L’indagine della Simeu fotografa la crisi dei Pronto soccorso italiani: carenza di personale, ricorso ai medici gettonisti e pazienti in attesa di un posto letto anche per 23 ore. “Servono interventi strutturali e una reale integrazione con il territorio”
Pronto soccorso sotto pressione, personale insufficiente e pazienti costretti ad attendere per ore in barella. È il quadro che emerge dall’indagine istantanea della Società Italiana di Medicina di Emergenza-Urgenza (Simeu), condotta su un campione di strutture che nel 2025 hanno registrato circa tre milioni di accessi. Secondo i dati presentati in occasione del XIV Congresso nazionale Simeu a Napoli, nove Pronto soccorso su dieci risultano oggi sotto organico. Solo l’11% delle strutture dichiara infatti di avere personale adeguato, mentre l’89% è costretto a ricorrere a soluzioni tampone per coprire i turni, tra medici gettonisti, prestazioni aggiuntive e contratti libero-professionali.
Il ricorso ai gettonisti e la carenza di personale
Nel 29% dei casi continuano inoltre a essere utilizzate agenzie di servizi, nonostante le indicazioni ministeriali orientate a limitarne il ricorso. Per Alessandro Riccardi, presidente Simeu, il problema non può più essere affrontato come un’emergenza temporanea. “La scelta dei medici gettonisti nasce come soluzione flessibile e talvolta economicamente vantaggiosa per garantire la copertura dei servizi, ma si afferma soprattutto dove mancano alternative stabili nel sistema pubblico”, ha spiegato. “Quando invece esistono condizioni organizzate e attrattive, il ricorso a queste figure tende a ridursi”.Secondo la so cietà scientifica servono interventi strutturali capaci di rendere nuovamente attrattivo il lavoro nell’emergenza-urgenza. “Occorrono interventi su retribuzioni, riconoscimento professionale, tutele previdenziali e valorizzazione della natura usurante del lavoro, oltre a un miglioramento complessivo delle condizioni organizzative”, ha sottolineato Riccardi.
Pazienti in barella e attese fino a 23 ore
A pesare è soprattutto il fenomeno del boarding, cioè la permanenza prolungata dei pazienti in Pronto soccorso in attesa di un posto letto nei reparti ospedalieri. Il 70% delle strutture segnala infatti la presenza quotidiana di pazienti costretti a restare in barella, con un’attesa media che arriva a 23 ore. Solo il 30% dei Pronto soccorso dichiara di non registrare questa criticità. Per Simeu si tratta di un problema che non riguarda soltanto l’organizzazione ospedaliera, ma anche la dignità dei pazienti e la tenuta stessa del sistema sanitario. Il boarding, sottolinea la società scientifica, “lede la dignità dei pazienti e danneggia il sistema stesso perché è causa di abbandoni dall’emergenza-urgenza per un vero e proprio danno morale sugli operatori”. “Qualsiasi soluzione deve essere intrapresa per evitare lo stazionamento in barella in Pronto soccorso di malati destinati a un ricovero”, ha ribadito Riccardi. “La soluzione deve essere di sistema, a partire da un adeguamento dei posti letto per acuti rispetto alle esigenze reali”.

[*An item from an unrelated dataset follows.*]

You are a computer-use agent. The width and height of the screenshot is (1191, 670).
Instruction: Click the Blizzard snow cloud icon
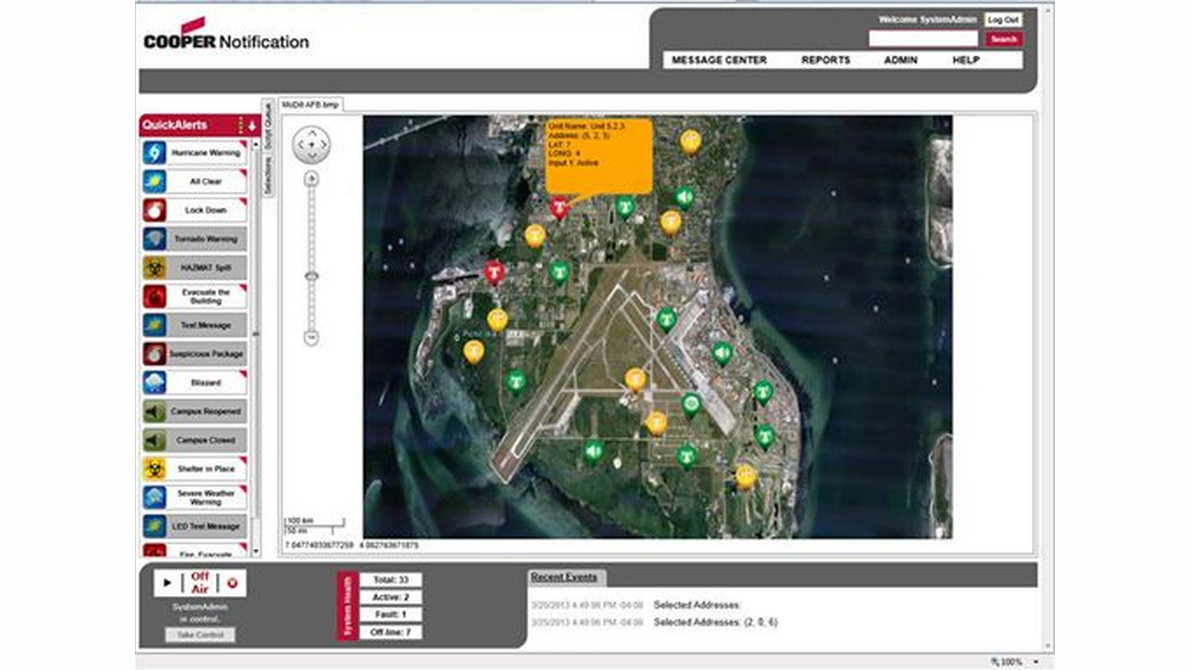(154, 383)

Crescono gli accessi, ricoveri stabili
L’indagine segnala inoltre un aumento degli accessi ai Pronto soccorso: +3% rispetto al 2024 e oltre +6% rispetto al 2023. I ricoveri, invece, restano stabili al 13%, segnale di un incremento della pressione sulle strutture senza un corrispondente aumento della capacità di assorbimento del sistema ospedaliero. Il nodo dell’integrazione con il territorio Accanto alla carenza di personale e al sovraffollamento, emerge anche la difficoltà di costruire una reale integrazione tra ospedale e servizi territoriali. I ricoveri diretti verso strutture territoriali, come ospedali di comunità e case di riposo, rappresentano appena lo 0,7% del totale degli accessi nei centri che riescono a monitorare il dato. Nel 38% dei Pronto soccorso, inoltre, queste informazioni non sono disponibili o vengono dichiarate nulle, segnalando difficoltà nella programmazione dei flussi assistenziali. Anche la collaborazione con la sanità territoriale appare ancora fragile: soltanto nel 36% dei casi viene definita stabile e strutturata, mentre nel restante 64% risulta sporadica o assente. Più equilibrato, ma comunque critico, il rapporto con i servizi sociali: metà delle strutture parla di una cooperazione efficace, l’altra metà segnala invece un’assenza di integrazione operativa. “La continuità assistenziale tra ospedale e territorio è il pilastro del futuro del Servizio sanitario nazionale”, ha concluso Riccardi. “Ma senza sistemi di rilevazione e integrazione efficaci la pressione sui Pronto soccorso diventerà insostenibile”.